The title composition, Turning, written by Lyon’s former student Nalah Palmer, serves as the album’s philosophical centerpiece. Palmer conceived the work as a meditation on personal transformation, comparing life’s hard-won victories over adversity to turning difficult corners. Lyon responds with one of the recording’s most powerfully realized performances, weaving together hypnotic pizzicato, sustained upper-register tension, lyrical melodies and restless rhythmic energy into a compelling narrative of perseverance. Rather than presenting a straightforward virtuoso showcase, the performance evolves into a thought-provoking dialogue between uncertainty and hope, continually balancing tension and release before arriving at quiet resolution.
The closing work, Carolina Heredia’s electroacoustic Déjate Caer (“Let Yourself Fall”), opens an entirely different sonic world. Inspired by the poetry of Argentine writer Alejandra Pizarnik, the composition surrounds Lyon’s solo violin with fixed electronic media, creating an immersive atmosphere that often feels closer to cinematic storytelling than traditional recital repertoire. Mysterious ambient textures, subtle percussion and drifting electronic colors intertwine with the violin’s soaring melodic lines, transforming the instrument into both narrator and ever-curious traveler. The result is haunting, dreamlike and intensely absorbing—a fitting conclusion that gently and gracefully dissolves the boundaries between classical performance, contemporary composition and filmic soundscape.

What lingers long after the final notes fade is not simply admiration for Lyon’s technical command, impressive though it is, but appreciation for the remarkable range of sonic landscapes he creates using a single instrument. Throughout the album, dramatic percussive bow strokes coexist with elongated flowing passages, moments of quiet meditation give way to exhilarating bursts of energy, and each composition invites listeners into its own distinct aesthetic world. There is constant exploration, a spirit of exploration and discovery that keeps every selection fresh while contributing to a larger artistic vision.
That broader perspective ultimately distinguishes Turning from a conventional solo violin recital.
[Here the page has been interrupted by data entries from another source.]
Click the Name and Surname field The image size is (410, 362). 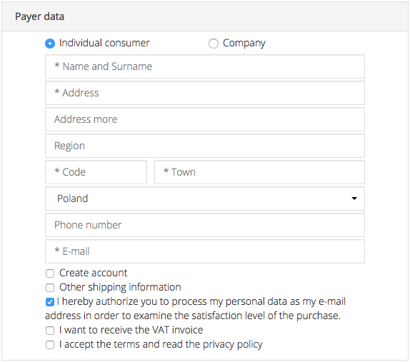click(x=205, y=66)
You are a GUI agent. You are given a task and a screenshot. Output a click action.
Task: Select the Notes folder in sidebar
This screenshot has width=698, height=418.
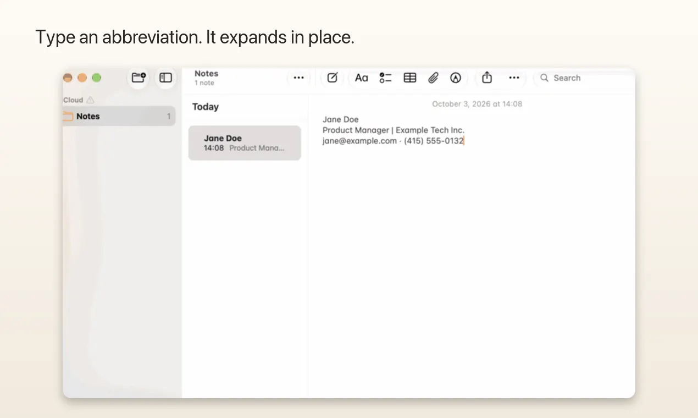tap(119, 116)
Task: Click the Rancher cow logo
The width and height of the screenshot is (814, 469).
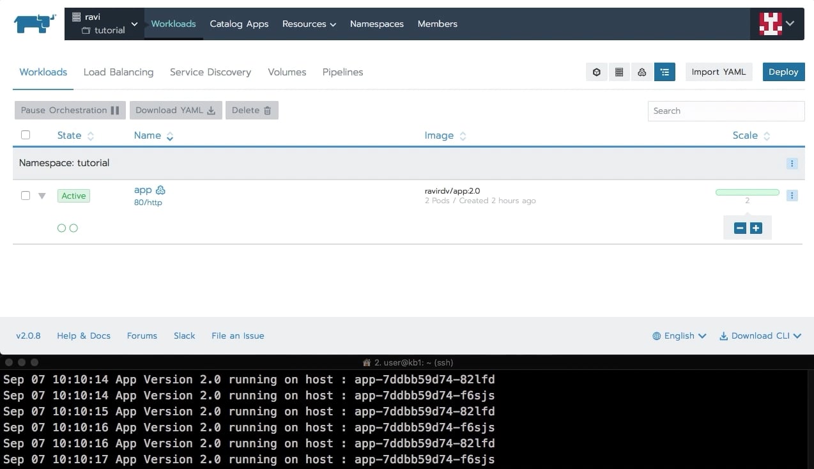Action: tap(35, 24)
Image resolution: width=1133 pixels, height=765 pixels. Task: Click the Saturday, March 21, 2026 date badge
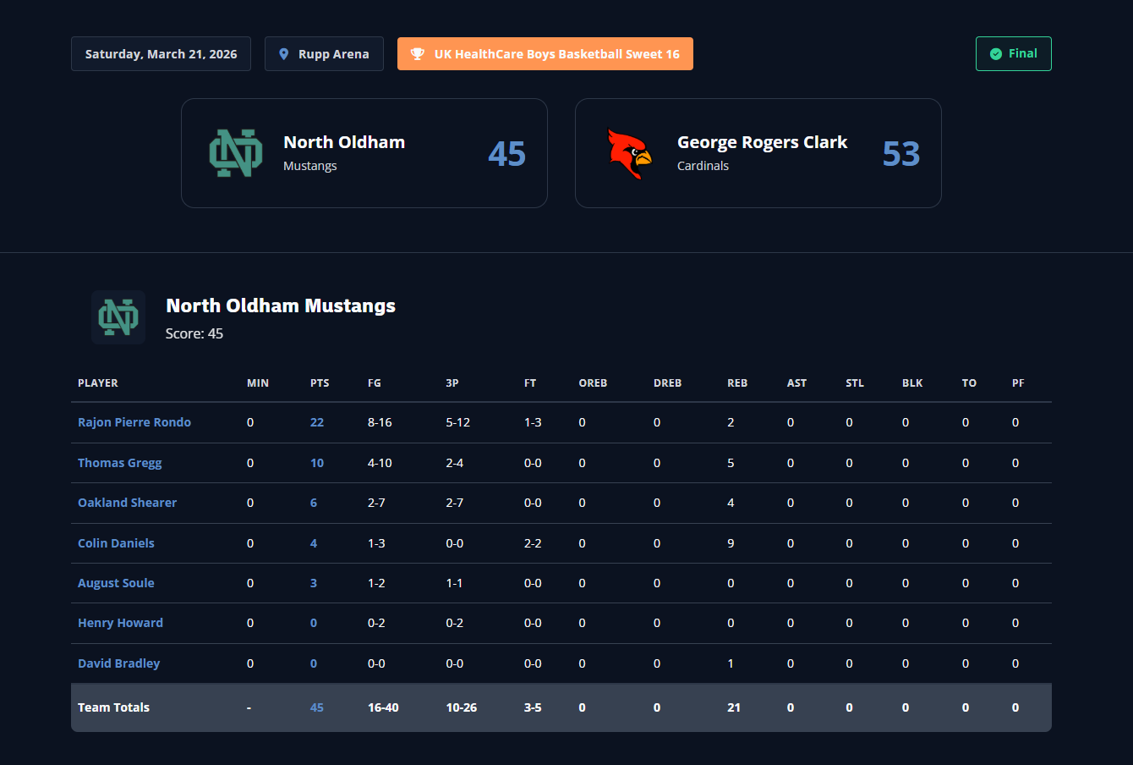pos(161,54)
Rather than functioning as a collection of unrelated performances, the album reveals a thoughtfully curated narrative in which each work illuminates a different chapter of Lyon’s musical life. His decades as performer, educator, mentor and collaborator are quietly woven throughout the program, giving every selection personal significance beyond its individual merits.
For listeners unfamiliar with James Lyon, Turning provides an ideal introduction to an artist of exceptional refinement, imagination and humanity. For those who have followed his distinguished career, it stands as a richly deserved personal statement—one that honors a lifetime devoted not simply to mastering the violin, but to using it as a vehicle for meaningful visceral and eclectic, purposeful storytelling. In the end, Turning is exactly what its title promises: a journey through changing perspectives, unexpected discoveries and the enduring power of music to illuminate every turn along the way.